Hanya itu yang ingin dikatakan Marx atas kematian ibunya. Selain itu, ada bukti kuat yang membuktikan betapa buruknya hubungan Marx dengan istrinya. Sang istri dua kali meninggalkannya, namun kemudian kembali lagi. Setelah istrinya meninggal, Marx bahkan tidak menghadiri pemakamannya.

Marx yang selalu butuh uang, mengalami kerugian besar dalam transaksi saham. Sebagai ekonom yang agung, ironisnya Marx hanya tahu cara kehilangan uang.

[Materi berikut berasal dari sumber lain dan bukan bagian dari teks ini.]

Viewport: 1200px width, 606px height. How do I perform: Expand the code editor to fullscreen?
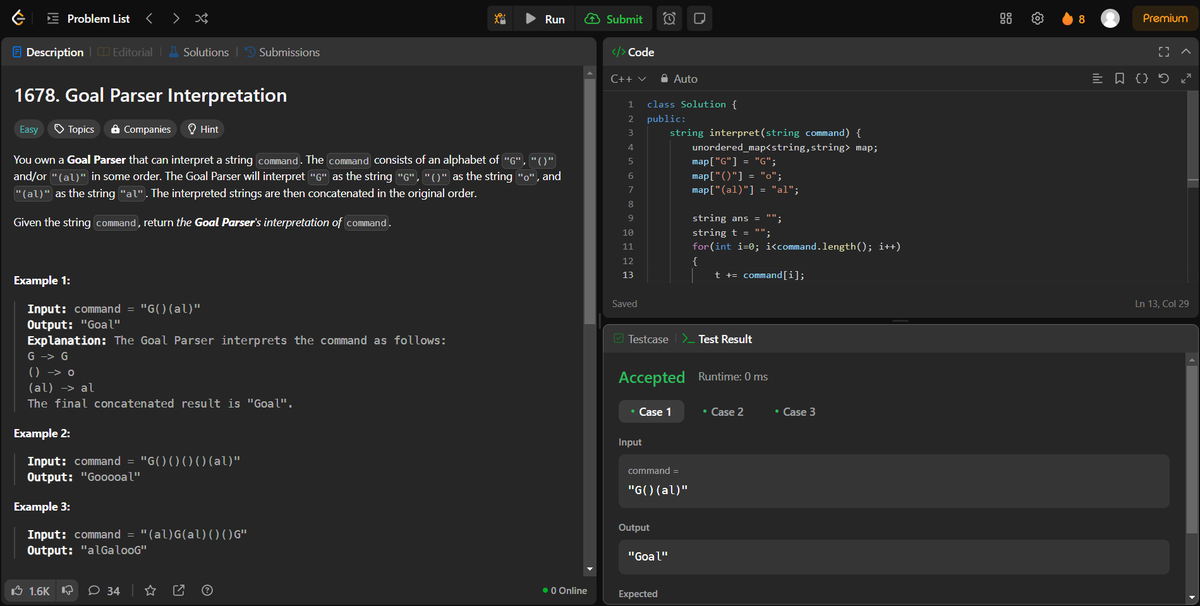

Hanya San Tui Dapat Ubah Nasib 'Temani Aku Di Bawah'
Seorang pria tua yang mempelajari ilmu ilmiah dan merupakan seorang anggota partai, dimutasi ke kampung halaman di Sichuan, Tiongkok. Setelah setengah hayat menjabat sebagai ketua kelompok riset paham Marxisme, ia merekomendasikan situs internet www.marxists.org dan juga buku berjudul ‘Marx and Satan’ kepada teman saya.

Pak tua itu berkata, “Saya ketakutan sampai berkeringat dingin! Ternyata selama ini saya telah bergabung dengan aliran iblis!”Data diunduh dari situs, lalu seluruh anggota keluarganya melakukan San Tui (Tiga pengunduran diri dari Partai Komunis dan segala organisasi yang terkait).

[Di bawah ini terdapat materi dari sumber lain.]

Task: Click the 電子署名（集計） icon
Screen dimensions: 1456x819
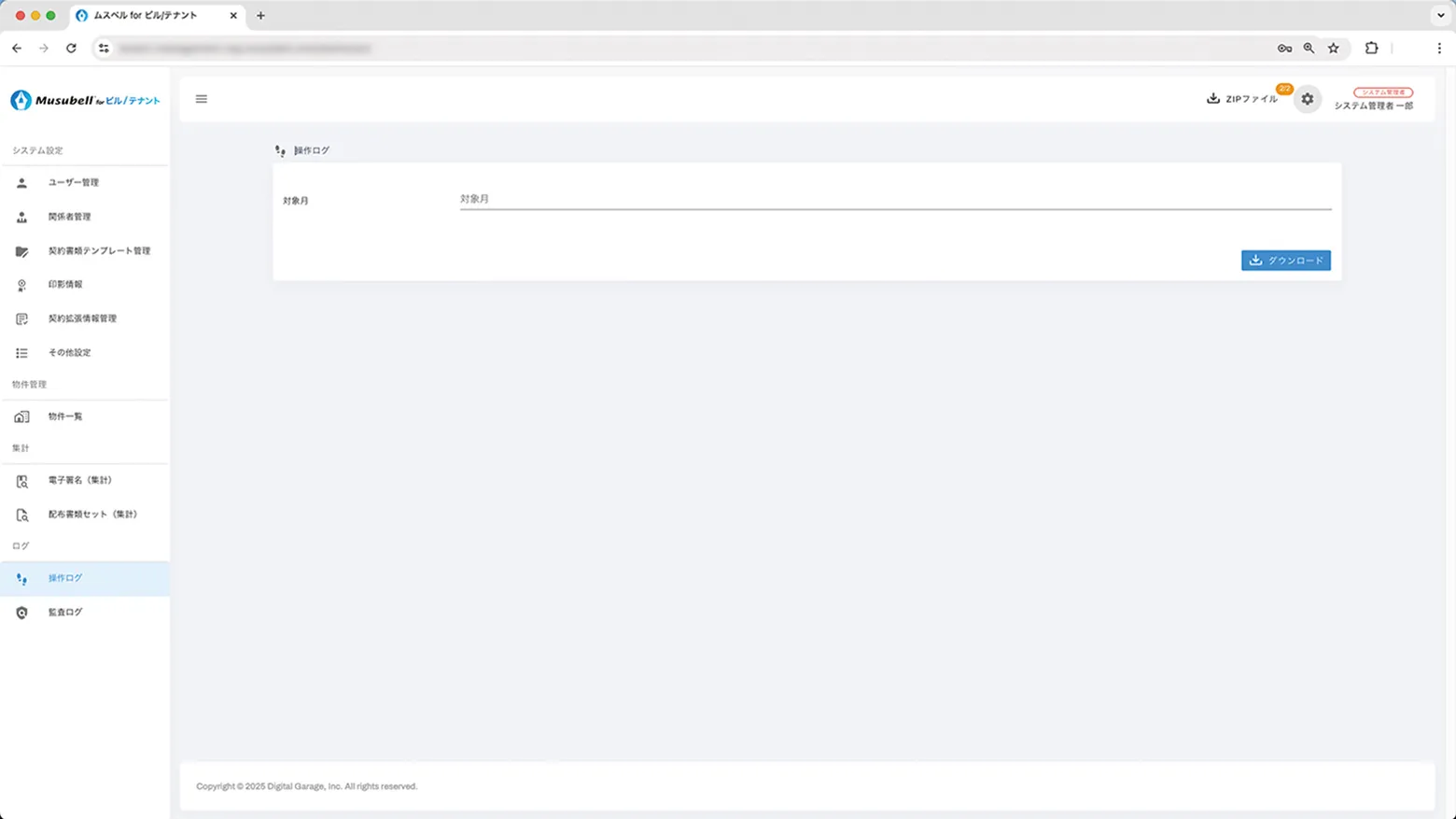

Pak tua menganjurkan teman saya itu, “Jika tidak ingin menjadi ‘teman’ Marx, mengundurkan diri dari partai komunis secara otomatis setelah tidak membayar iuran saja tidak cukup, jika hendak mengubah nasib ‘menemaniku di bawah’, harus paham dulu Karl Marx itu, dan secara total putus hubungan dengannya.”

Sejumlah staf tua sepertinya telah menyangkal Marx, maka arwahnya akan terbuang, menganggap menemui Marx setelah mati sebagai suatu kehormatan, mereka tidak tahu bahwa Marx menganggap kaum proletariat sebagai orang bodoh, dan menyebut karyanya sendiri sebagai kotoran.

Sebelum Engels terpengaruh oleh Marx, dalam bukunya ‘The Magyar Struggle’ menuliskan: “Karl Marx yang berpura-pura berjuang demi kaum proletariat, telah menyebut kaum tersebut sebagai ‘orang bodoh, begundal, dan bokong’.” Filsof Tiongkok kuno Zhuang Zi berkata: “Lama di dalam cangkang kerang, tidak akan tercium amisnya.” Maka betapa bodoh dan tercemarnya jika orang memuja buku ‘kotoran’ tersebut sebagai kitab berharga! Sepengetahuan saya, di antara para penulis terkenal, hanya Karl Marx satu-satunya penulis yang mengatakan bahwa karyanya itu adalah ‘kotoran’ dan ‘buku yang jorok.’ Ia sendiri merasa dan memang berniat memberikan karya yang kotor kepada pembacanya. Tidak heran para pengikutnya, seperti partai komunis di Rumania dan Mozambique, memaksa tahanannya memakan kotorannya sendiri.